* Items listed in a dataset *

-----

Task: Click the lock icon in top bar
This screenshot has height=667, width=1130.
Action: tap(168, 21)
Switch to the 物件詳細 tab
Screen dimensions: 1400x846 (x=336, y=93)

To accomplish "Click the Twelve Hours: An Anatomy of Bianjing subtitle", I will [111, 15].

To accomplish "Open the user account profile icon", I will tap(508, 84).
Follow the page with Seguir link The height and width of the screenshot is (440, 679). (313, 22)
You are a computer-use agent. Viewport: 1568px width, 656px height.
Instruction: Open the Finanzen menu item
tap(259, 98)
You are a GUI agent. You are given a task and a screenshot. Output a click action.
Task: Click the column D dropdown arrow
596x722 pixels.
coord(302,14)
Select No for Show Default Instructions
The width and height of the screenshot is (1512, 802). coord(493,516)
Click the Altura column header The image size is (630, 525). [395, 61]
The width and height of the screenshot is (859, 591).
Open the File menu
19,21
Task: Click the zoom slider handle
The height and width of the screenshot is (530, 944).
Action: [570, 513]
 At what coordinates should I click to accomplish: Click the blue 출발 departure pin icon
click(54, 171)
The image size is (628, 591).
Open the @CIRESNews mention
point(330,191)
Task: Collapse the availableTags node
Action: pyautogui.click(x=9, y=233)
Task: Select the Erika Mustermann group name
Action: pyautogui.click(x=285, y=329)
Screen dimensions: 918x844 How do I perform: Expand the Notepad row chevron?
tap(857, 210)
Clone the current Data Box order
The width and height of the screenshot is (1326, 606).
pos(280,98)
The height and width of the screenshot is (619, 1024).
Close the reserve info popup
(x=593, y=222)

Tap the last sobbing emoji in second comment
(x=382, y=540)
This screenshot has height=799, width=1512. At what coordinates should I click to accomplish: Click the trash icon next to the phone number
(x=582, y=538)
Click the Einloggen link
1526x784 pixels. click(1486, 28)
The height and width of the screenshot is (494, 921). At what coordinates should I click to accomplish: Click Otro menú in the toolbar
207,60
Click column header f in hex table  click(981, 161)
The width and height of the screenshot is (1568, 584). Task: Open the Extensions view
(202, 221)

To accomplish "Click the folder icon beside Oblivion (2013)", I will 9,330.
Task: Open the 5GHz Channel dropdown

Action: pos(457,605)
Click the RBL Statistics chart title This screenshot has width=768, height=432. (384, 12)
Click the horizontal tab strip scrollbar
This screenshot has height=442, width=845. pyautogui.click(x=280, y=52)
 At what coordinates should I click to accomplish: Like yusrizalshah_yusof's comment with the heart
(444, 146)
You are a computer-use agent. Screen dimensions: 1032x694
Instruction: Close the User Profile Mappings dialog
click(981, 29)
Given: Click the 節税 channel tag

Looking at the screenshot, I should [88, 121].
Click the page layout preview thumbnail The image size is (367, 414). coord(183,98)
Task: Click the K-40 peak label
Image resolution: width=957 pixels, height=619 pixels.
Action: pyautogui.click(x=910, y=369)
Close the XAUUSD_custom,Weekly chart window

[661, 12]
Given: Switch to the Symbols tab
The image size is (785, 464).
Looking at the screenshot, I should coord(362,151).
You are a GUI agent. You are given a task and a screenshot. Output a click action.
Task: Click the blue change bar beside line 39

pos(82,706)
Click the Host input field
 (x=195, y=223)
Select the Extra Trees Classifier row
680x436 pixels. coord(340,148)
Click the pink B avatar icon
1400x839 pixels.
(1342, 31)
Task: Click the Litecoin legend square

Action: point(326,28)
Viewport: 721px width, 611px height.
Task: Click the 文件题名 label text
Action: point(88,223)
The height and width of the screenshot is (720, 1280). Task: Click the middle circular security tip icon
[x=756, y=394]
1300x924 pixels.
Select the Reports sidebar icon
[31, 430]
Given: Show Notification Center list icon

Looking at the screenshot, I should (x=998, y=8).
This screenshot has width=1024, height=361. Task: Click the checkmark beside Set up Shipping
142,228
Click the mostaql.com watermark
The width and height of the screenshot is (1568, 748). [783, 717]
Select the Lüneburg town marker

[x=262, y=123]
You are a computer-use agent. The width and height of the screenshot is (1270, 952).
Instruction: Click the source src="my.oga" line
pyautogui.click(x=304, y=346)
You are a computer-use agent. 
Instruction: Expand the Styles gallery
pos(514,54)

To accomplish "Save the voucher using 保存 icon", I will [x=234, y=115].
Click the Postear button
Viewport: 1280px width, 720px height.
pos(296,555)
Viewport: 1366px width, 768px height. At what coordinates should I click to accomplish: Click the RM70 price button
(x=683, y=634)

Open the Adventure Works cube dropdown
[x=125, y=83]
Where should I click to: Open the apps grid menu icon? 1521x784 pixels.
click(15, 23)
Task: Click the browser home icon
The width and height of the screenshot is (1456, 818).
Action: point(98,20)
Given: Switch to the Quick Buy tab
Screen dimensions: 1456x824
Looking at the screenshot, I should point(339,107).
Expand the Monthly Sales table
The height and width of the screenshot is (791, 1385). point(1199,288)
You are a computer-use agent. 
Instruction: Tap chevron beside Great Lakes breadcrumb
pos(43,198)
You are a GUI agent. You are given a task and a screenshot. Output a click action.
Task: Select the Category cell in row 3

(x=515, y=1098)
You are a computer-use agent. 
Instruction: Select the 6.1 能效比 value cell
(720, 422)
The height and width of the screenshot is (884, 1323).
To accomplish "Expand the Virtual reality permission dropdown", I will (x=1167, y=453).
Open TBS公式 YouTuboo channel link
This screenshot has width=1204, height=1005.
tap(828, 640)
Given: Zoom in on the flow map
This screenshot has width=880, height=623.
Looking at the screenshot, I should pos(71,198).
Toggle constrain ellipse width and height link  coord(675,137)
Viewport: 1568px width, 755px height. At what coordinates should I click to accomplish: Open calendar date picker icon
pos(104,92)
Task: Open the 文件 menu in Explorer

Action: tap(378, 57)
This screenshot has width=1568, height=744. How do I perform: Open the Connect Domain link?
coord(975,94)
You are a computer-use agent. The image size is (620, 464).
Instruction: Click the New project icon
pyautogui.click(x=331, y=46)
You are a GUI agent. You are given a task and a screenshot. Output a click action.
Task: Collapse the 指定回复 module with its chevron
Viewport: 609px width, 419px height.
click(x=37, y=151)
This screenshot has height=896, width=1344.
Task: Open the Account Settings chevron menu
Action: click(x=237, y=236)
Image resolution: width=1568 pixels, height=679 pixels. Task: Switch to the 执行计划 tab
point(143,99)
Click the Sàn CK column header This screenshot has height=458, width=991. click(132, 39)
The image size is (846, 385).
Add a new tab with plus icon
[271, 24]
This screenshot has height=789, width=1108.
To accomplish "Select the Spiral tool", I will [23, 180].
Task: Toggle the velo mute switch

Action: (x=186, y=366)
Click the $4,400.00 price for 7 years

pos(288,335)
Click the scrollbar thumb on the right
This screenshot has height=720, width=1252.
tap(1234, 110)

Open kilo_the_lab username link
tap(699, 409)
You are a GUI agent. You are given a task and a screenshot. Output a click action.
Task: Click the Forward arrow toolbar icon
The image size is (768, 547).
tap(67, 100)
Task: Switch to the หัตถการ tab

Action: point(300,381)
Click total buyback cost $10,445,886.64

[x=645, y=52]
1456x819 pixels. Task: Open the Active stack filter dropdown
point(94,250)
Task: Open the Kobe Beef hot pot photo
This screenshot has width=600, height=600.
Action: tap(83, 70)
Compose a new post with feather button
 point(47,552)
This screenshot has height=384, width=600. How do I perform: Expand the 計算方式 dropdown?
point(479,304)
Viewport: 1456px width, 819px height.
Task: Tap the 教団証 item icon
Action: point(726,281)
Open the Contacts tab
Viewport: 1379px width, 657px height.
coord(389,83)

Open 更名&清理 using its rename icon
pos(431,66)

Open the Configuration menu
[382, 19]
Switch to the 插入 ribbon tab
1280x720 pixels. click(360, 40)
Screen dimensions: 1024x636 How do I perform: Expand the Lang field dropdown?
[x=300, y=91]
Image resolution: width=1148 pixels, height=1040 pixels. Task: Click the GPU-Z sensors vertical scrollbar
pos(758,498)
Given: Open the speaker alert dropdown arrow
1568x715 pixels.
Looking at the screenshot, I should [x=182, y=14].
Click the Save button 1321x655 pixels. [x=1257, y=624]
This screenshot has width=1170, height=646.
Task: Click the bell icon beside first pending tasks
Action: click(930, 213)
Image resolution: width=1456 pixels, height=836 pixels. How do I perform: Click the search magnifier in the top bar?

-----

* TASK TO COMPLETE *
Copy out the lines between the one holding "Screen dimensions: 918x844" and the one holding "Action: pos(457,605)", inclusive, replacing "trash icon" with "bin icon" and leaving everything else unchanged.

* REPLY *
Screen dimensions: 918x844 How do I perform: Expand the Notepad row chevron?
tap(857, 210)
Clone the current Data Box order
The width and height of the screenshot is (1326, 606).
pos(280,98)
The height and width of the screenshot is (619, 1024).
Close the reserve info popup
(x=593, y=222)

Tap the last sobbing emoji in second comment
(x=382, y=540)
This screenshot has height=799, width=1512. At what coordinates should I click to accomplish: Click the bin icon next to the phone number
(x=582, y=538)
Click the Einloggen link
1526x784 pixels. click(1486, 28)
The height and width of the screenshot is (494, 921). At what coordinates should I click to accomplish: Click Otro menú in the toolbar
207,60
Click column header f in hex table  click(981, 161)
The width and height of the screenshot is (1568, 584). Task: Open the Extensions view
(202, 221)

To accomplish "Click the folder icon beside Oblivion (2013)", I will 9,330.
Task: Open the 5GHz Channel dropdown

Action: pos(457,605)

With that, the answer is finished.